#### 任务简述:
请从下面这篇谈电商平台知识产权纠纷的文章中,原样给出从“事实上,不少法院已经对涉电商”起到“面、以更宽广的视野研究问题。”止的那一段文字。

#### 页面:
从相关案件的裁判结果来看,尽管涉电商平台的知识产权纠纷案件快速增长,但平台经营者被判承担连带赔偿责任的案件并不多见。其中,既有电子商务法等相关法律规定电商平台经营者承担知识产权侵权的注意义务而非审查义务的原因,也有各电商平台已经建立起相对完善便捷的平台纠纷解决机制,并在先处理大量诉讼隐患的原因。但问题在于:在“严保护、大保护、快保护、同保护”的知识产权保护体系日益完善的今天,涉电商平台知识产权侵权纠纷为何还持续上升?是因为电子商务的便捷性而导致原先线下存在的知识产权纠纷在线上集中显现,还是因为电商平台管理仍然存在制度性疏漏而容易诱发知识产权侵权?


事实上,不少法院已经对涉电商平台的知识产权侵权纠纷进行过专题分析,但这些研究主要聚焦于电商平台经营者和平台内经营者相关法律责任的厘定,而对知识产权纠纷的源头性治理关注不多。比如,各大电商平台上的知识产权纠纷表现出同质性还是各有特色,哪一类知识产权纠纷占比最高,纠纷性质、数量多少是否与入驻平台的经营者成分具有关联性,侵权行为人是否存在着变换平台或行为形式的现象,侵权成本和非法收益之间具有什么样的关系,电商平台内部治理模式如何才能对知识产权纠纷的诉源治理产生最优效应等等。客观而言,目前在点上尚缺乏“解剖麻雀”式的电商平台知识产权纠纷成因分析;在面上则缺乏各大电商平台知识产权纠纷解决实效的横向比较,无法为有效减少该类纠纷提供实证依据。当然,有些问题超出了地方法院甚至法学的研究范畴,需要引入社会学、经济学的分析方法,从更高的层面、以更宽广的视野研究问题。

#### 原始数据:
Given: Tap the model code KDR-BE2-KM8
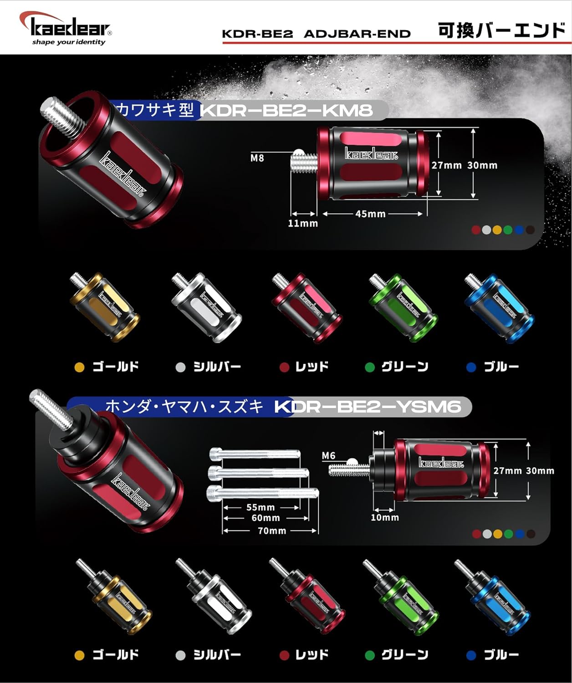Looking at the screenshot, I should [286, 110].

#### 正确输出:
事实上,不少法院已经对涉电商平台的知识产权侵权纠纷进行过专题分析,但这些研究主要聚焦于电商平台经营者和平台内经营者相关法律责任的厘定,而对知识产权纠纷的源头性治理关注不多。比如,各大电商平台上的知识产权纠纷表现出同质性还是各有特色,哪一类知识产权纠纷占比最高,纠纷性质、数量多少是否与入驻平台的经营者成分具有关联性,侵权行为人是否存在着变换平台或行为形式的现象,侵权成本和非法收益之间具有什么样的关系,电商平台内部治理模式如何才能对知识产权纠纷的诉源治理产生最优效应等等。客观而言,目前在点上尚缺乏“解剖麻雀”式的电商平台知识产权纠纷成因分析;在面上则缺乏各大电商平台知识产权纠纷解决实效的横向比较,无法为有效减少该类纠纷提供实证依据。当然,有些问题超出了地方法院甚至法学的研究范畴,需要引入社会学、经济学的分析方法,从更高的层面、以更宽广的视野研究问题。